Euthanasia activists scaremongering in ACT inquiry

As the ACT Legislative Assembly concludes its inquiry into the provisions of proposed euthanasia and assisted suicide laws for the territory, euthanasia activists are revealing their willingness to engage in the most unethical forms of scaremongering to try in an effort to secure the most extreme euthanasia laws in the ACT.

EXIT International ACT Chapter representative, David Swanton – the organisation founded by Philip Nitschke – told the Committee that it was ‘abhorrent’ that children would be excluded from the euthanasia regime proposed for the ACT:

“The discrimination against children, people who are terminally ill is as abhorrently vile as discrimination on the basis of sex or race”, he said. “Why should we be condemning in this bill that children should suffer. Children must not suffer”.

He goes on:

“Why are we limiting voluntary assisted dying to adults only. If you have a two year old, they can’t make a decision. Let’s say in the terrible circumstance they have three months to live… they can suffer and die or you here, the legislators, can enable a bill towards not suffering, that’s what we think a humane society should be doing”.

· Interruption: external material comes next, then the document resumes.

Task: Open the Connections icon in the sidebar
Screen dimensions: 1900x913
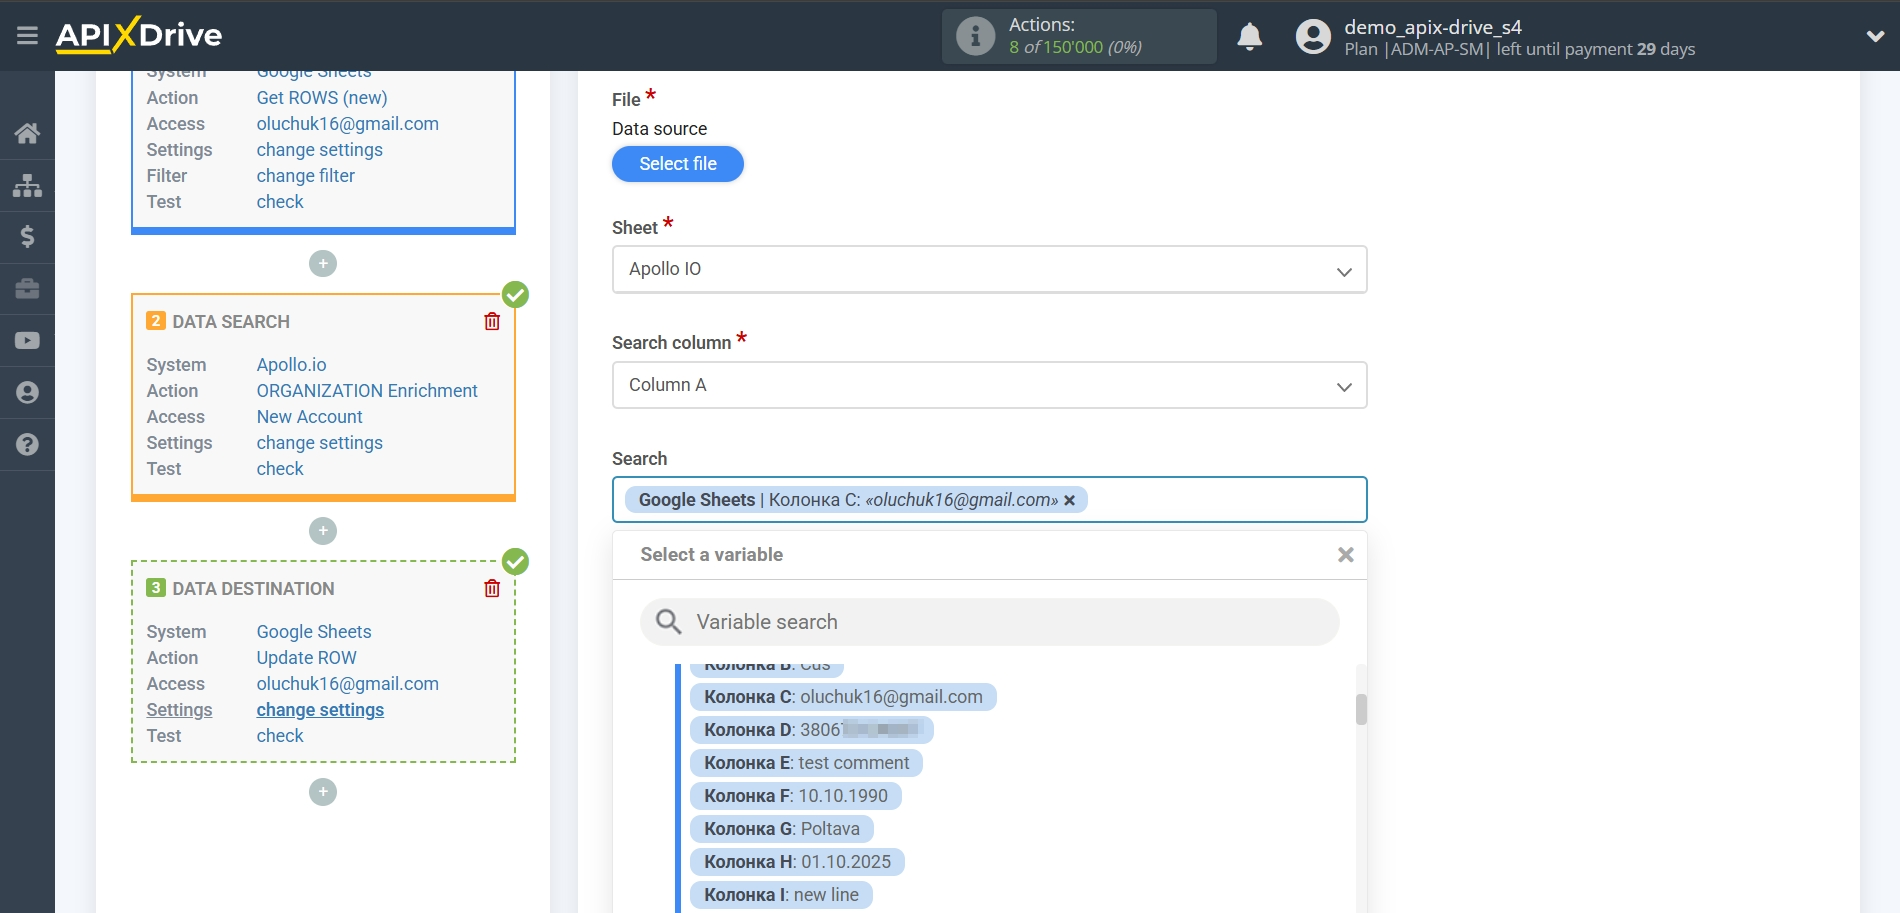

What is abhorrent is the undermining of public confidence in the work of palliative care specialists by euthanasia activists.  EXIT International is determined to spread the lie that there are two options when a patient is terminally ill - you can suffer terribly or you can die by euthanasia. Of course, this is a complete lie, but a useful one as they push for their objective, which is euthanasia on demand without any so-called safeguards or restrictions, which their founder Philip Nitschke refers to as ‘beg and grovel’ provisions.

Contrast the approach that seeks to offer death as the default solution for terminally ill children with what palliative care offers.

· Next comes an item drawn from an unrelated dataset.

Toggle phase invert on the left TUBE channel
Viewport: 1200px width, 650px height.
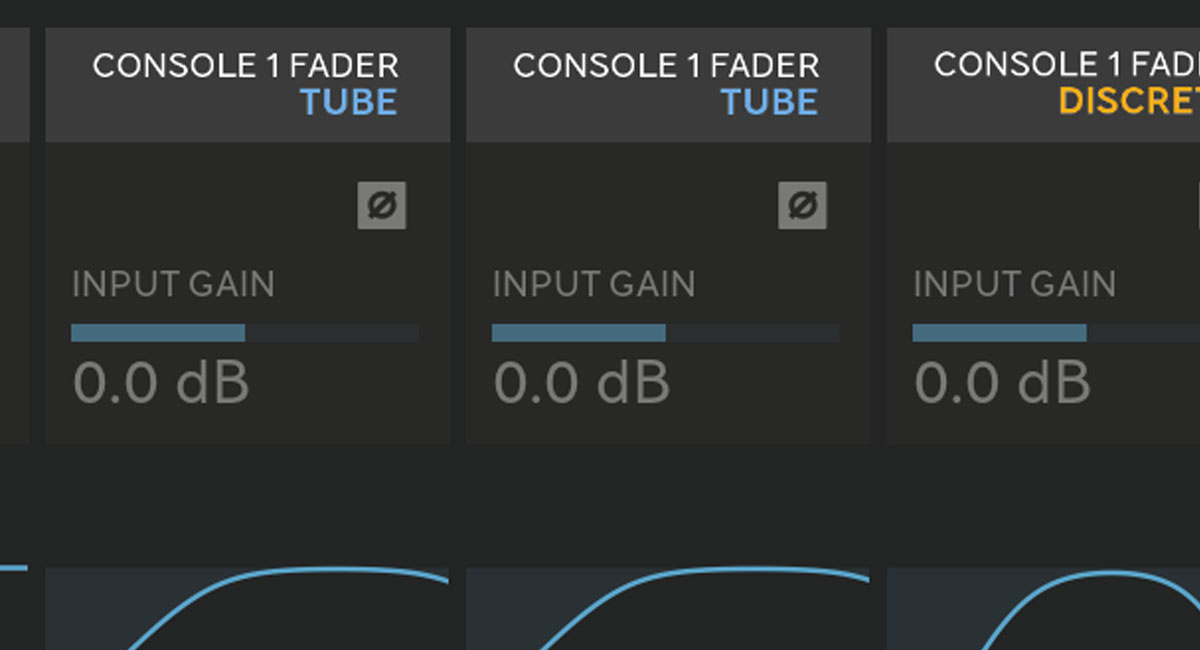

Palliative care, as Dr Patrick McArdle from the Catholic Archdiocese of Canberra and Goulburn recently outlined in this opinion piece, is a:

“person and family centred approach to advanced, progressive illness from which a person might be expected to die. Palliative care offers the relief of pain and the treatment of other symptoms that may cause discomfort or distress to the person; it offers support to stay at home and the necessary equipment to bring this about; it includes assistance to the person and families to address emotional, social, cultural and spiritual concerns. It is practical and directed at the needs of the person now and as their illness progresses”.

An organisation that coaches vulnerable people how to suicide over the internet and is working towards a society that offers suicide on demand is in no position to be advising on what is ‘abhorrent’ when it comes to the care of terminally ill children, and legislators certainly should not be taking their advice.